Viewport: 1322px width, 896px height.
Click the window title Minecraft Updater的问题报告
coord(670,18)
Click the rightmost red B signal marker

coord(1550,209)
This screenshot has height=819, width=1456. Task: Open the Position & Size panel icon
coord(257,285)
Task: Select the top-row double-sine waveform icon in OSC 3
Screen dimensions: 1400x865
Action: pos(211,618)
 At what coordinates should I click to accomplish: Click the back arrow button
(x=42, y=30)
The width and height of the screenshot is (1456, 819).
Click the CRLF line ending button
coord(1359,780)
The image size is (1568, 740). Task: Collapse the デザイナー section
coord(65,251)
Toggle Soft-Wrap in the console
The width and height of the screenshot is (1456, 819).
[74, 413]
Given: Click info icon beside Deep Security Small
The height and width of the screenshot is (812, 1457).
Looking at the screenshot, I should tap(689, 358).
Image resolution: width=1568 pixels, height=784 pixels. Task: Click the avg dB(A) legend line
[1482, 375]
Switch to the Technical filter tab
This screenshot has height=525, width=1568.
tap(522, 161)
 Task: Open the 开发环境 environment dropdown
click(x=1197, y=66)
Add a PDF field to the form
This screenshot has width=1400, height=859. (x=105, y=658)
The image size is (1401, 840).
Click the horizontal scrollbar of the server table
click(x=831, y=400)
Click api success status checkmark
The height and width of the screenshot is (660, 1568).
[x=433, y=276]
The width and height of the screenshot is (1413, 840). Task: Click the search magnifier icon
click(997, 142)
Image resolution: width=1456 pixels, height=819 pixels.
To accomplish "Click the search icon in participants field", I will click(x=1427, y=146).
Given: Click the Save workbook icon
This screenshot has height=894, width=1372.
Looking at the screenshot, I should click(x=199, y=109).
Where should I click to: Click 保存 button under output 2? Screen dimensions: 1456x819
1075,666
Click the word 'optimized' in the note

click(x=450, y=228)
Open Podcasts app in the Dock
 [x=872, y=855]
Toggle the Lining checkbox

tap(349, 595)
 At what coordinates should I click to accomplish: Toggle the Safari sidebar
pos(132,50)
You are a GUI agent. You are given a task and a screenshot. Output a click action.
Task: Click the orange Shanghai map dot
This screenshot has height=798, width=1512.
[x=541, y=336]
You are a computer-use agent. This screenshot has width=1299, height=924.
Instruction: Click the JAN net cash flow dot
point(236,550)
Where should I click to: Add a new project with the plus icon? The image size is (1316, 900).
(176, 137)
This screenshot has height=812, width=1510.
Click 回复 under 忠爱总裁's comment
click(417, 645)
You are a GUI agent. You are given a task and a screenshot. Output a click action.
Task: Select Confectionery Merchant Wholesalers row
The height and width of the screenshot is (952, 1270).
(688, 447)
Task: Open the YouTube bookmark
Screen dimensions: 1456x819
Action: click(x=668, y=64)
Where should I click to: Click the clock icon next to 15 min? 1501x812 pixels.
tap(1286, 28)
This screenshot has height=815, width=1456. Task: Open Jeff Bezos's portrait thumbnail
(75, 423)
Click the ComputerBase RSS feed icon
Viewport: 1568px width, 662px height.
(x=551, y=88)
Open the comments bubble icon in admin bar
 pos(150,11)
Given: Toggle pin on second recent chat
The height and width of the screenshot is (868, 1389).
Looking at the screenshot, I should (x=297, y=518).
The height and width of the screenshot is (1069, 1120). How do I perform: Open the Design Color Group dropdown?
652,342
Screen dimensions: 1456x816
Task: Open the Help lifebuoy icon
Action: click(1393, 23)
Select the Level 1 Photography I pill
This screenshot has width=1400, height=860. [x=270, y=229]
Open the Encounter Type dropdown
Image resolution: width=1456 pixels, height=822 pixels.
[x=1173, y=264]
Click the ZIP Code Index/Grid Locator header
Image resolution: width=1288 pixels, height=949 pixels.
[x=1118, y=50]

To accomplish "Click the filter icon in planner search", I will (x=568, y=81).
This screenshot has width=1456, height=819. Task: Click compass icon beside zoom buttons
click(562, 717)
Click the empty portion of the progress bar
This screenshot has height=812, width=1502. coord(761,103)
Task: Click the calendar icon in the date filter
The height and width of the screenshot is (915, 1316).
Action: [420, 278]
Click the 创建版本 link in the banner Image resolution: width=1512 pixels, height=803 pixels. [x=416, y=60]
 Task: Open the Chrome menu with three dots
════════════════════
--- WHAT IS REQUIRED ---
The response should consist of all the entries, transcribed exactly.

--- ANSWER AREA ---
Viewport: 1322px width, 896px height.
Click the window title Minecraft Updater的问题报告
coord(670,18)
Click the rightmost red B signal marker

coord(1550,209)
This screenshot has height=819, width=1456. Task: Open the Position & Size panel icon
coord(257,285)
Task: Select the top-row double-sine waveform icon in OSC 3
Screen dimensions: 1400x865
Action: pos(211,618)
 At what coordinates should I click to accomplish: Click the back arrow button
(x=42, y=30)
The width and height of the screenshot is (1456, 819).
Click the CRLF line ending button
coord(1359,780)
The image size is (1568, 740). Task: Collapse the デザイナー section
coord(65,251)
Toggle Soft-Wrap in the console
The width and height of the screenshot is (1456, 819).
[74, 413]
Given: Click info icon beside Deep Security Small
The height and width of the screenshot is (812, 1457).
Looking at the screenshot, I should tap(689, 358).
Image resolution: width=1568 pixels, height=784 pixels. Task: Click the avg dB(A) legend line
[1482, 375]
Switch to the Technical filter tab
This screenshot has height=525, width=1568.
tap(522, 161)
 Task: Open the 开发环境 environment dropdown
click(x=1197, y=66)
Add a PDF field to the form
This screenshot has width=1400, height=859. (x=105, y=658)
The image size is (1401, 840).
Click the horizontal scrollbar of the server table
click(x=831, y=400)
Click api success status checkmark
The height and width of the screenshot is (660, 1568).
[x=433, y=276]
The width and height of the screenshot is (1413, 840). Task: Click the search magnifier icon
click(997, 142)
Image resolution: width=1456 pixels, height=819 pixels.
To accomplish "Click the search icon in participants field", I will click(x=1427, y=146).
Given: Click the Save workbook icon
This screenshot has height=894, width=1372.
Looking at the screenshot, I should click(x=199, y=109).
Where should I click to: Click 保存 button under output 2? Screen dimensions: 1456x819
1075,666
Click the word 'optimized' in the note

click(x=450, y=228)
Open Podcasts app in the Dock
 [x=872, y=855]
Toggle the Lining checkbox

tap(349, 595)
 At what coordinates should I click to accomplish: Toggle the Safari sidebar
pos(132,50)
You are a GUI agent. You are given a task and a screenshot. Output a click action.
Task: Click the orange Shanghai map dot
This screenshot has height=798, width=1512.
[x=541, y=336]
You are a computer-use agent. This screenshot has width=1299, height=924.
Instruction: Click the JAN net cash flow dot
point(236,550)
Where should I click to: Add a new project with the plus icon? The image size is (1316, 900).
(176, 137)
This screenshot has height=812, width=1510.
Click 回复 under 忠爱总裁's comment
click(417, 645)
You are a GUI agent. You are given a task and a screenshot. Output a click action.
Task: Select Confectionery Merchant Wholesalers row
The height and width of the screenshot is (952, 1270).
(688, 447)
Task: Open the YouTube bookmark
Screen dimensions: 1456x819
Action: click(x=668, y=64)
Where should I click to: Click the clock icon next to 15 min? 1501x812 pixels.
tap(1286, 28)
This screenshot has height=815, width=1456. Task: Open Jeff Bezos's portrait thumbnail
(75, 423)
Click the ComputerBase RSS feed icon
Viewport: 1568px width, 662px height.
(x=551, y=88)
Open the comments bubble icon in admin bar
 pos(150,11)
Given: Toggle pin on second recent chat
The height and width of the screenshot is (868, 1389).
Looking at the screenshot, I should (x=297, y=518).
The height and width of the screenshot is (1069, 1120). How do I perform: Open the Design Color Group dropdown?
652,342
Screen dimensions: 1456x816
Task: Open the Help lifebuoy icon
Action: click(1393, 23)
Select the Level 1 Photography I pill
This screenshot has width=1400, height=860. [x=270, y=229]
Open the Encounter Type dropdown
Image resolution: width=1456 pixels, height=822 pixels.
[x=1173, y=264]
Click the ZIP Code Index/Grid Locator header
Image resolution: width=1288 pixels, height=949 pixels.
[x=1118, y=50]

To accomplish "Click the filter icon in planner search", I will (x=568, y=81).
This screenshot has width=1456, height=819. Task: Click compass icon beside zoom buttons
click(562, 717)
Click the empty portion of the progress bar
This screenshot has height=812, width=1502. coord(761,103)
Task: Click the calendar icon in the date filter
The height and width of the screenshot is (915, 1316).
Action: [420, 278]
Click the 创建版本 link in the banner Image resolution: width=1512 pixels, height=803 pixels. [x=416, y=60]
 Task: Open the Chrome menu with three dots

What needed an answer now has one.